Correlation and Convolution
GG = CorrMaster('full','auto',cutoff,H1) and
GG = CorrMaster('full','cross',cutoff,H1,H2) will compute the plain old circular ('full' option) auto or cross correlation using FFTs. It will return the correlation results trimmed by a cutoff, with the final output being size 2*cutoff-1 in all dimensions, and the 0 index shifted to the center.
GG = CorrMaster('patched','auto',cutoff,DataFile,winmulti) and
GG = CorrMaster('patched','cross',cutoff,DataFile,winmulti,DataFile2) will compute the patched auto or cross correlation. The "datafile" is the path to a matfile that contains the data you need to process, already zero padded by exactly cutoff on BOTH sides (you can use padarray for this or the memory mapped version below) and the name of the variable has to be H1. An example H1 for 100x100 image is with a cutoff of 20 is a variable H1 inside a data.m file that is 140x140 with 20 pixels zero padded on each side.

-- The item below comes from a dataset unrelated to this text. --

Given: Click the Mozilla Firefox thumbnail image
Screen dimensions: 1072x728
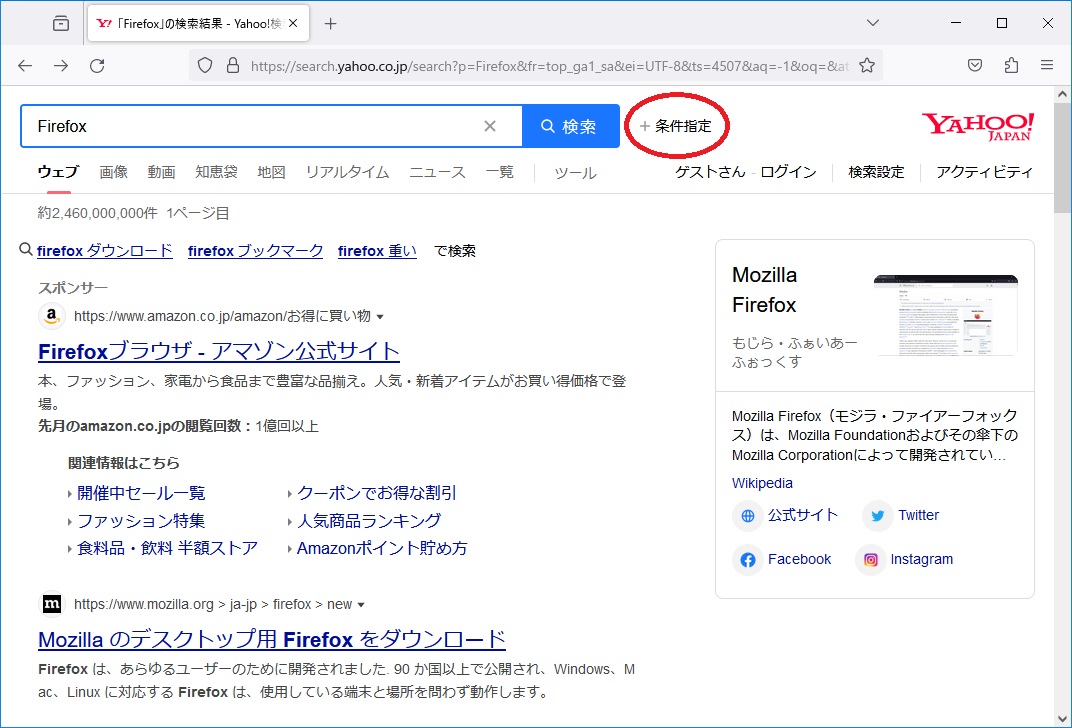Looking at the screenshot, I should click(945, 315).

There is a heuristic in place to calculate an optimal patch size for minimum memory requirement to divide up the data, and winmulti is the multiplier for that size. So a winmulti of 2 will use twice the optimal size. This is useful if you can afford the extra memory, since the higher the winmulti, the faster the computation time (as long as you don't go out of bounds into a pagefile).

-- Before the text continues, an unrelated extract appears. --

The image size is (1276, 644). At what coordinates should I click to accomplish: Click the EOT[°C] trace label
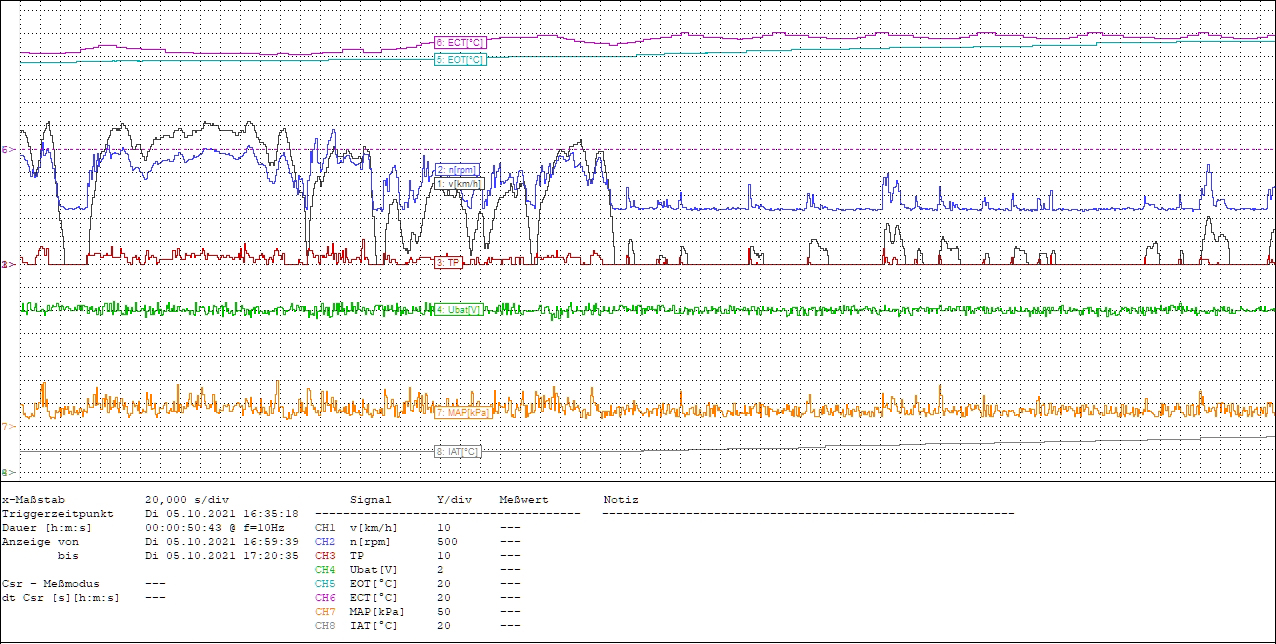tap(461, 60)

There are two files to pad and element-wise multiply 2D or 3D data for use with this code called ewpmfile and padmfile, which should be straight forward to use since they share the same input terminology, with the exception of being able to handle any variable inside a matfile chosen by you, not only H1.
Use for 2-Point Statistics
The following article describes in detail the theory necessary to properly utilize this toolbox to calculate 2-pt statistics: UNDER REVIEW
Below will be a less detailed guide.
Setting Up a Problem
The user is responsible with finding a suitable statistical question they want answered, with a clearly defined event and a clearly defined population. Depending on the question, the quantity they need to calculate and its pre-processing stages can change significantly. Only some of many considerations are exampled below:
If your problem requires non-periodic boundaries you need to pad your image on all dimensions with 0 values in the size of the longest vector of interest. Let us assume you have a microstructure volume represented in a 100x100x100 voxel grid, and you are interested in spatial statistics of vectors of size that fit inside a 20x20x20 voxel grid; then you would pad 20 voxels of 0 values on all 3 dimensions of your data, resulting in a 120x120x120 voxel microstructure.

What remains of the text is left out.